Filmin tarihsel dizgesi, sizin de kameramanlık yaptığınız Londra merkezli araştırma grubu Forensic Architecture’un Halit Yozgat’ın 2006’da Kassel’de öldürülmesi üzerine çektiği 77m2, 9:26 Dakika filminde de görebileceğimiz ‘80’lerin sonundan itibaren yükselen ırkçı dalgaya paralel “Ölüm” bölümüyle bitiyor. Müzik dışlanma ve tanınma ekseninde savrulan göçmen kimliği için bir müzakere aracı olabilir mi?
Almanya uzun zaman boyunca kendini bir göç ülkesi saymadı, “İnsanlar geldi, ama geri dönecekler” deniyordu. Görünürlüğün olmayışı bununla alakalı. Cem Karaca’nın ya da başka Türkiyeli sanatçıların ancak belirli bir parantezde televizyonda yer alabilmesi de bununla ilgili. Müzisyenler bu dışlanmaya rağmen, inadına bir şeyler yapıyor, çünkü artık yabancı değiller. Muhabbet mesela, burada doğmuş. Almancayı Türkçeden daha iyi konuşuyor. Ben de öyleyim. Kaybettiğim Türkçeyi yıllardır yeniden öğreniyorum. Buralı olunca buraya dahil olmak istiyorsun. Ama geldiğin yeri de unutmak istemiyorsun. Muhabbet niye tamamen Almanca, Alman melodileriyle bir şey yapsın ki?

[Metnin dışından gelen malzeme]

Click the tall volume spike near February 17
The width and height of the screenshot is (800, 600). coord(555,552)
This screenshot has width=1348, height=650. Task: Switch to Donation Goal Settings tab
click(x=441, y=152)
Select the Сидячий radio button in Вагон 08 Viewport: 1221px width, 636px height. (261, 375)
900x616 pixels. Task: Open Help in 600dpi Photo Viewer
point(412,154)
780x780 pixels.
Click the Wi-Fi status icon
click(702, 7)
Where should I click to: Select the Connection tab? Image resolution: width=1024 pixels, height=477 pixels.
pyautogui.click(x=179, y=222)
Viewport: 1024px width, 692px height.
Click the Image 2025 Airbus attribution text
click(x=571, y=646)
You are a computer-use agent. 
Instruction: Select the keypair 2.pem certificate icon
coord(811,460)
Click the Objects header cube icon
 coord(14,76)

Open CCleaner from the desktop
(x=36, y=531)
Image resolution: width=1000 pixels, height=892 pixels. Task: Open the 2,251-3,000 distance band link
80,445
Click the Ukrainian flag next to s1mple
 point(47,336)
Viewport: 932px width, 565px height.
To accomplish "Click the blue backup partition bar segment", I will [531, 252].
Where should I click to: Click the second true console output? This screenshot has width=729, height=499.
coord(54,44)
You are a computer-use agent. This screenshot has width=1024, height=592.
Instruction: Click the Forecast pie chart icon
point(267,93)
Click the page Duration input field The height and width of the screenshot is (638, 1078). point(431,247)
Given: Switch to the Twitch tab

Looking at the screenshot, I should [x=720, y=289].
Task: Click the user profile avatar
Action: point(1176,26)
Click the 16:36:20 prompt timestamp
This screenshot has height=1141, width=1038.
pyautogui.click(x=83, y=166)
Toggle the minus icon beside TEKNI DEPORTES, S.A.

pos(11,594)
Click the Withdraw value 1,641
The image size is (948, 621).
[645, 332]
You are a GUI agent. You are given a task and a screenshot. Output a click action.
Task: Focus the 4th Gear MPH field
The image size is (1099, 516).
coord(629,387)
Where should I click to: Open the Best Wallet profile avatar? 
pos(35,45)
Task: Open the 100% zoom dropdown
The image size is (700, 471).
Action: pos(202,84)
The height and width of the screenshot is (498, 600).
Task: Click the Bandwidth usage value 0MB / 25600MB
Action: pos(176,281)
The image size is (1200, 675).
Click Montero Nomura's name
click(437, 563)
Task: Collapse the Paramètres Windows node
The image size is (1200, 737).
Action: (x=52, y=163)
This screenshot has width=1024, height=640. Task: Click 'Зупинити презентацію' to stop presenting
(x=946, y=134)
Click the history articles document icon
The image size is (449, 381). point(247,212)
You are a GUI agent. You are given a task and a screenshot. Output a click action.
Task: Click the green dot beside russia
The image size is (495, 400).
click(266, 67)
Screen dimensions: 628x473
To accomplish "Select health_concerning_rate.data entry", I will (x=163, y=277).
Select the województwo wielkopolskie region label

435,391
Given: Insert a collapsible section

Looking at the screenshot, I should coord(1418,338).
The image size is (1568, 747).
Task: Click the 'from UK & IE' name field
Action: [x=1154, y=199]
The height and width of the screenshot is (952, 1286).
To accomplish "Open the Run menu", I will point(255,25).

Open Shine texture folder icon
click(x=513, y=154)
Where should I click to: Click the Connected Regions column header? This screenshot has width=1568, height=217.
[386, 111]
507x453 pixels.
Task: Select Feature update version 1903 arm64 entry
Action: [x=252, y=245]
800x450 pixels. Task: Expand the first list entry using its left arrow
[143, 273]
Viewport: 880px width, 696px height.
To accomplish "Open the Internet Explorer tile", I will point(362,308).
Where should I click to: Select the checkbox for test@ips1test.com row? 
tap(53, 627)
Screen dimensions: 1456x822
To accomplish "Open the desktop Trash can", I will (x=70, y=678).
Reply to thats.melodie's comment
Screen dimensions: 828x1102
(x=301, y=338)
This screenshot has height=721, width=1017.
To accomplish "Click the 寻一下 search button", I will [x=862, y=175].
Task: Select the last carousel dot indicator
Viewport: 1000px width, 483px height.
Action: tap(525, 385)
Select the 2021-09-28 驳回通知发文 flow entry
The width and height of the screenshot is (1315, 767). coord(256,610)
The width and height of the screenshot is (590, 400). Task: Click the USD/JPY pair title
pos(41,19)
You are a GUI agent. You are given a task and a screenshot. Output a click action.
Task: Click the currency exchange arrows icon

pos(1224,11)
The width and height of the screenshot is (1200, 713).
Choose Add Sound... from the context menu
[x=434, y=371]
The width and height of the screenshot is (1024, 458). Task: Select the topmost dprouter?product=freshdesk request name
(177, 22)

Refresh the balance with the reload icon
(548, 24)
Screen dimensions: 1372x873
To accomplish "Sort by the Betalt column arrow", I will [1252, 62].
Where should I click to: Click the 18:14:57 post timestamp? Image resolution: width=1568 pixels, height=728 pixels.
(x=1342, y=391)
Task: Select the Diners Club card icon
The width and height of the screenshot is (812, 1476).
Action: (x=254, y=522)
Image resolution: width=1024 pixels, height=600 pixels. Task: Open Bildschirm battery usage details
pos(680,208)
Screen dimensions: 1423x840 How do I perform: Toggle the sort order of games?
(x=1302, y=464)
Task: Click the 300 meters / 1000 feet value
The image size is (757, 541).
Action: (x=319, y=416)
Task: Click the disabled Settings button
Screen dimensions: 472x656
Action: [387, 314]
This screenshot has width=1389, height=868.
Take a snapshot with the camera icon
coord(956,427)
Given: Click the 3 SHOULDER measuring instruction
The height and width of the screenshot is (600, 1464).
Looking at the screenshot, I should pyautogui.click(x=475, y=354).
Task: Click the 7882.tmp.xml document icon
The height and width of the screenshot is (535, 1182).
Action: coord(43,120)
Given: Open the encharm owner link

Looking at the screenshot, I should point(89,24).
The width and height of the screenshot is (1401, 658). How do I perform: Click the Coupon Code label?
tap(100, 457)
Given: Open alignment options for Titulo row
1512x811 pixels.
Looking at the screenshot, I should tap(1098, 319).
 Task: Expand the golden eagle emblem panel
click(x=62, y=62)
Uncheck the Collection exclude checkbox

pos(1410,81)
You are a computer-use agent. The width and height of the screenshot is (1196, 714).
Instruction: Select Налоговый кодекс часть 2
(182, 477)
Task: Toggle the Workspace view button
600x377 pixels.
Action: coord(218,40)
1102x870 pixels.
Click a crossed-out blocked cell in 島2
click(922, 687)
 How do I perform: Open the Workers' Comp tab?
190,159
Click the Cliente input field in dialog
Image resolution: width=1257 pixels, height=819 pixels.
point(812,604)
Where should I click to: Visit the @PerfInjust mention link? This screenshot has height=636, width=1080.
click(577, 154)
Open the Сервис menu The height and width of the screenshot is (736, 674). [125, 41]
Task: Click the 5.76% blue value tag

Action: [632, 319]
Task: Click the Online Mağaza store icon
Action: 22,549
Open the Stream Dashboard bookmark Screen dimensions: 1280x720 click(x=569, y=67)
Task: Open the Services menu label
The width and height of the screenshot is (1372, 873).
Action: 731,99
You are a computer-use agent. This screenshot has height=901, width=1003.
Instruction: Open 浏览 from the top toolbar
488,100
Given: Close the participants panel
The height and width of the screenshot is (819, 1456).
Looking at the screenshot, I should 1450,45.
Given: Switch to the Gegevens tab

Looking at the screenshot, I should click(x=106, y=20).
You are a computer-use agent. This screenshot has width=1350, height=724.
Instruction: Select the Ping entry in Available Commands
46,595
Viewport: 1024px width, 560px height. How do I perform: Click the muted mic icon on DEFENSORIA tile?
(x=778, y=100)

Elbette diğer kültürden bir şey katacak içine.
Buradaki Türkçe rapin doğuşunu da doğrudan ırkçı saldırılarla ilişkilendirmemek lâzım. “Irkçı saldırılar başladı ve rap kültürü çıktı.” Böyle bir şey yok. ‘80’li yıllarda zaten vardı rap kültürü. Çok yaygın bir break-dans modası vardı. Alman televizyonlarında break-dans programları yayınlanırdı, Alman çocuklar da break-dans yapıyordu. Göçmen gençler kendilerini bu kültüre daha yakın hissetmiş olabilir, çünkü siyahilerin ya da Güney Amerikalıların kültürüyle bir özdeşleşme vardı. “Onlar da bizim çektiklerimizi çekmiş” deniyordu. Grandmaster Flash & Furious Five mesela “The Message” şarkısında, “Beni daha fazla köşeye sıkıştırmayın, çünkü artık patlamak üzereyim” diyor.
Hiphop kültürünü Almanya’da geliştiren işçi sınıfı çocuklarıydı. ‘90’larda Alman orta sınıfından gelen çocuklar hiphopu poplaştırıp onların elinden aldı. İki Almanya’nın birleşmesinden sonra Alman hiphopu diye bir şey çıktı, çünkü o dönem her şeyin Alman olması gerekliliği furyası vardı. “Almanyalılık” coşkusuyla Almanca icra edilmesine rağmen yabancı uyruklu gençlerin yaptığı hiphopa anaakım medyada yer verilmiyordu. O dönem internet de olmadığından albümünüzü bağımsız dağıtma imkânı yoktu. Microphone Mafia veya Islamic Force gibi gruplar albümlerini büyük zorluklarla kendi küçük plak şirketlerinden çıkardı. Orada da bir görünürlük ve yapısal ırkçılık meselesi vardı.
Solingen olaylarıFilm bağlama üstadı İsmet Topçu’nun uzayda gezindiği sahneyle bitiyor. Bu yeni filmin başlangıcı mı?
Yeni film yok ki ortada. (gülüyor) İsmet Abi aidiyet meselelerini aşıp gezegeni yurdu olarak görüyor ve müziğini bütün dünyaya çalıyor. “Beni Türk müziği kategorisine koymayın, ben caz yapıyorum ve bütün dünyaya hitap ediyorum” diyor.